**TASK GOAL:** Please copy, exactly as they appear below, the lines from the one containing "936x366 pixels. How" through the one containing "Expand the General folder".

**RECORDS SUPPLIED:**
########################################

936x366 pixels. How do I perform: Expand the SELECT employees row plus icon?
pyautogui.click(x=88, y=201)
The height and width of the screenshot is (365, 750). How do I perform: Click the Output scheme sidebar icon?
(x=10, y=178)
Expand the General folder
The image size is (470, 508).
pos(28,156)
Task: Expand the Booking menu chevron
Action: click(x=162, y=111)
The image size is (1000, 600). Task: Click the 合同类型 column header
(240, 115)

########################################

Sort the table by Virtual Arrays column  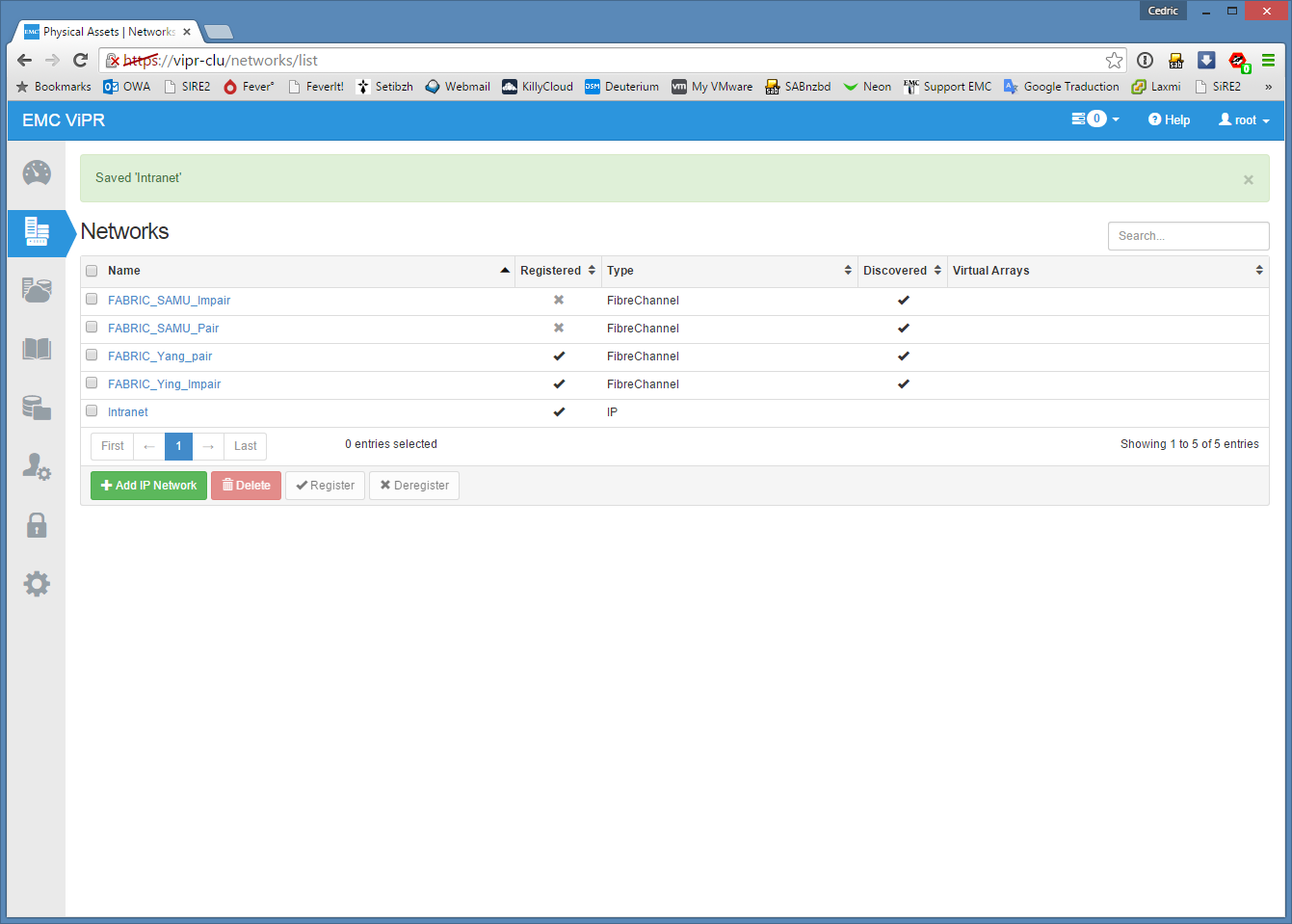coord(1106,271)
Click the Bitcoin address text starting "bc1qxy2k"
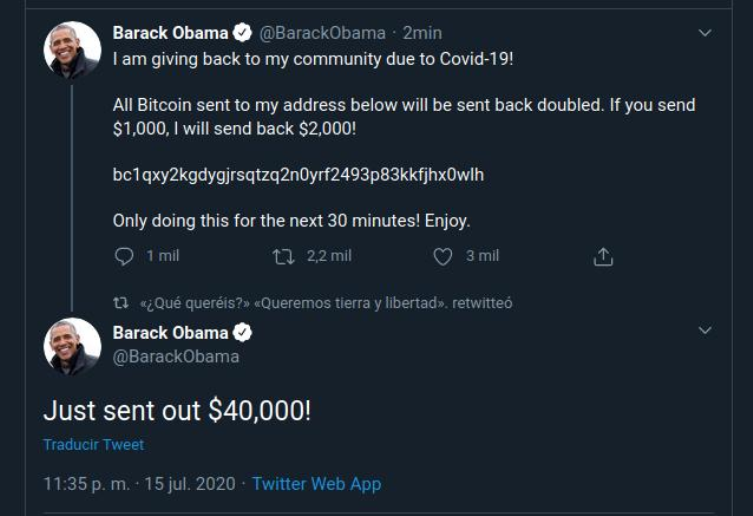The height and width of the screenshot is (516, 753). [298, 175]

########################################

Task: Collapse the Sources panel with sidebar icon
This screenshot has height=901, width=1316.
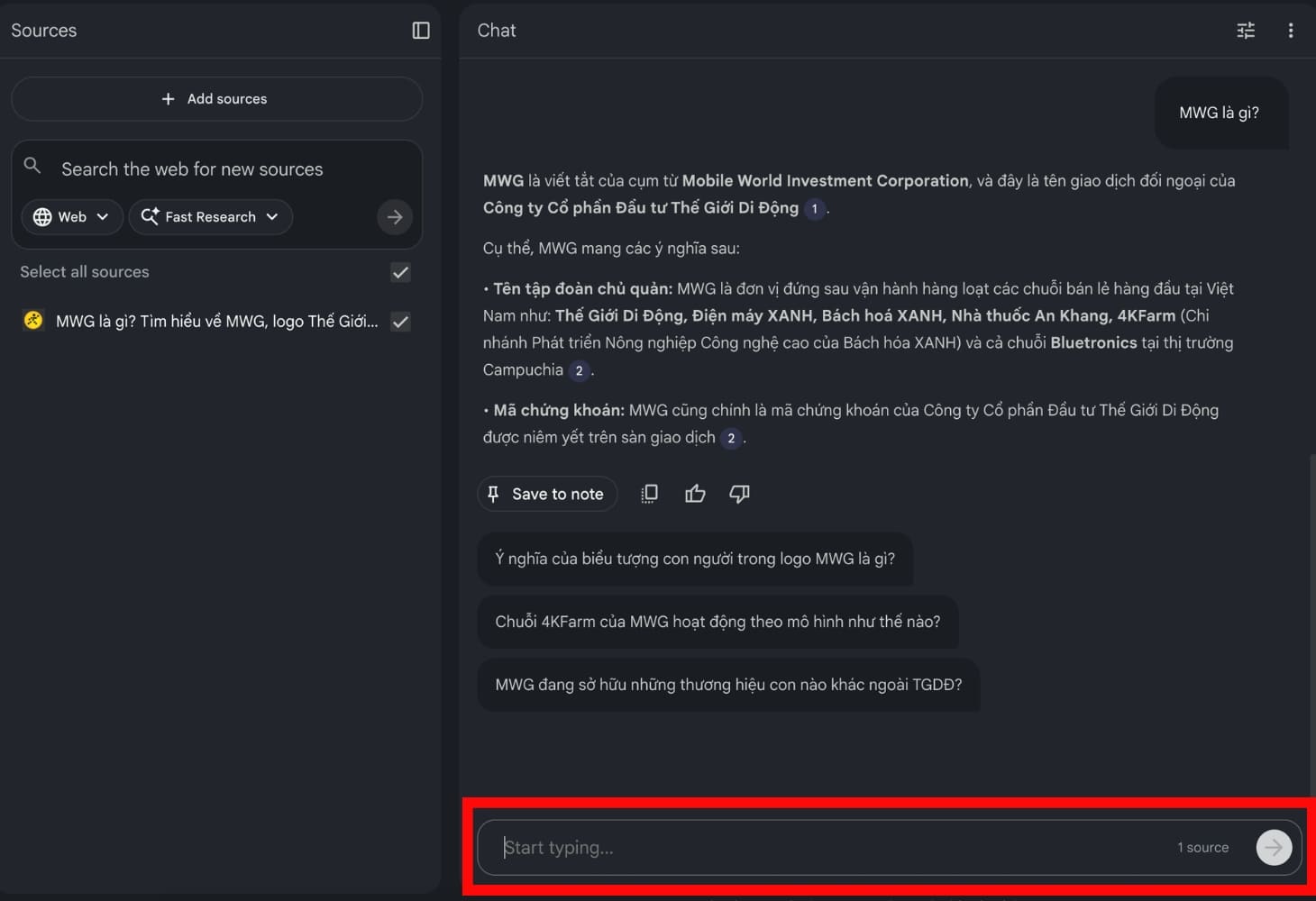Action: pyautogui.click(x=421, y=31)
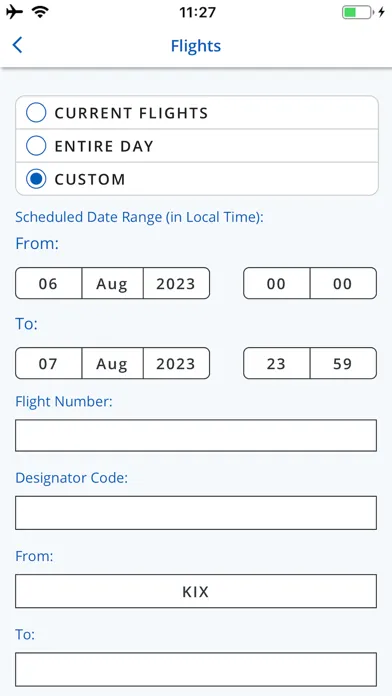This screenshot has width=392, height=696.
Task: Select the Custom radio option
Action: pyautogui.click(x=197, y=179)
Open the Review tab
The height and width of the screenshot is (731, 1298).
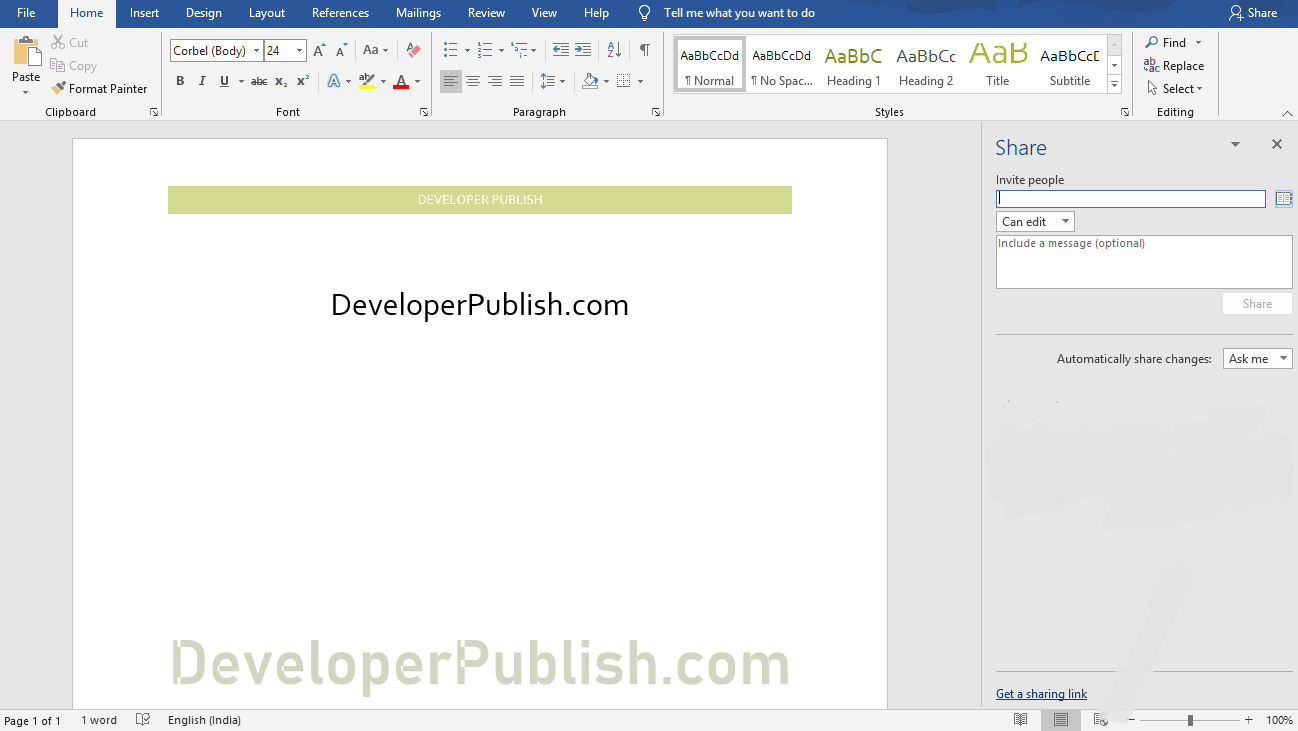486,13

########################################

**RESPONSE BELOW:**
936x366 pixels. How do I perform: Expand the SELECT employees row plus icon?
pyautogui.click(x=88, y=201)
The height and width of the screenshot is (365, 750). How do I perform: Click the Output scheme sidebar icon?
(x=10, y=178)
Expand the General folder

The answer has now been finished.